The Bush campaign began its first television ads Thursday on national cable channels and on broadcast networks in about 15 states. Those buys on the networks essentially serve to identify which states the campaign sees as swing states.
Same for MoveOn.org. The liberal group also began airing ads Thursday. The group picked 17 states, including Washington, as "battleground states."
Both sides look at states where the finish between Bush and Gore was close, Florida being the most obvious. Everyone seems to agree that states such as Ohio, Iowa, Arizona, New Mexico and Oregon classify, too.
But there are different calculations to determine swingability.
Washington may be best described as a cusp swing state. Gore beat Bush by 5 percent here. Ralph Nader got 4 percent.
Also arguing against full-on swing status is history. A Republican presidential candidate hasn't won in Washington since Ronald Reagan's re-election in 1984.
Media coverage of the president's ads focused on controversy surrounding the campaign's use of Ground Zero images in the commercials. Campaign officials were quoted as saying they expected the controversy.
So why do it? Perhaps because the one area in which polls show Bush with a strong lead over Democrats is his handling of terrorism. Even the focus on the search for weapons of mass destruction and faulty intelligence hasn't seemed to shake that, so it's not surprising Bush strategists figure he would survive claims of trading on the 9-11 tragedy.
"We believe the two driving and most important issues that will be faced in this election are the issues of the war on terrorism and the economy," Matthew Dowd, Bush's chief campaign strategist, said in an interview.

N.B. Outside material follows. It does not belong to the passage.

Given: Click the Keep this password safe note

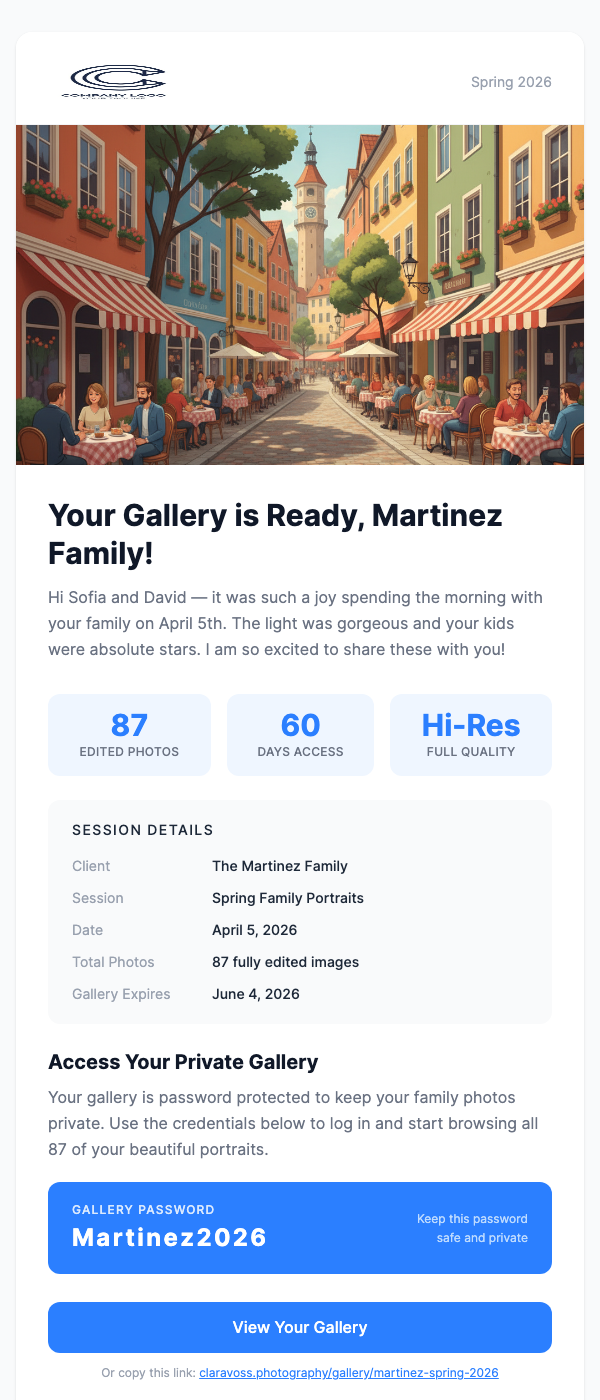Looking at the screenshot, I should tap(471, 1227).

And 9-11 was a pivotal moment in both those issues, he says.
The World Trade Center images are brief. The first round of ads is an introduction of sorts.

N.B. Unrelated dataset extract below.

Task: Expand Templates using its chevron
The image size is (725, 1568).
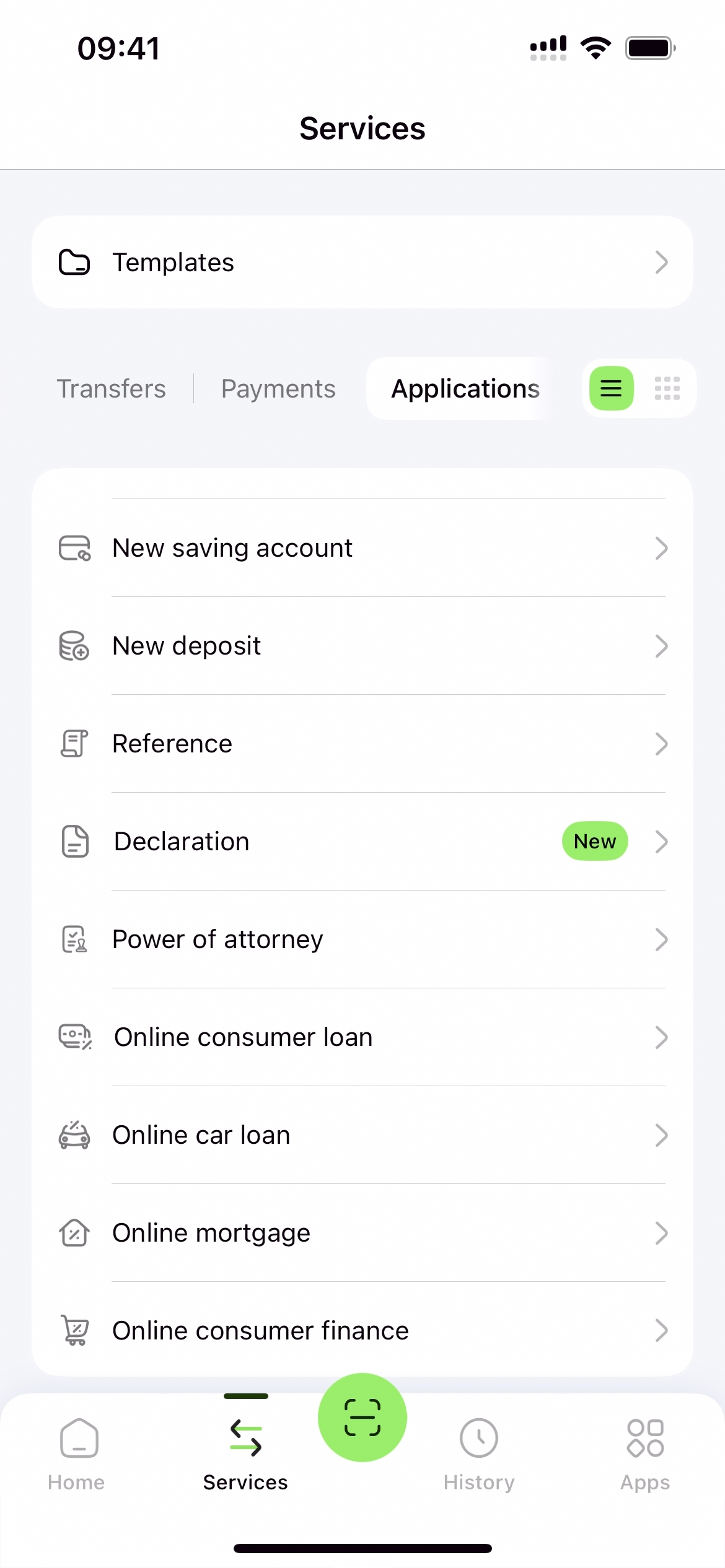Action: (661, 262)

"We have eight months to Election Day and you obviously have a long dialogue," Dowd said.
Step one was to unveil the slogan, "Steady leadership in times of change." This is not the normal tack of an incumbent arguing the country is better off than it was four years ago. There is an inherent acknowledgement of problems and the introduction of the argument that the best way to handle those problems is by sticking with Bush, not voting for John Kerry as the agent of change.
"We are very cognizant that we are in times of change," Dowd said.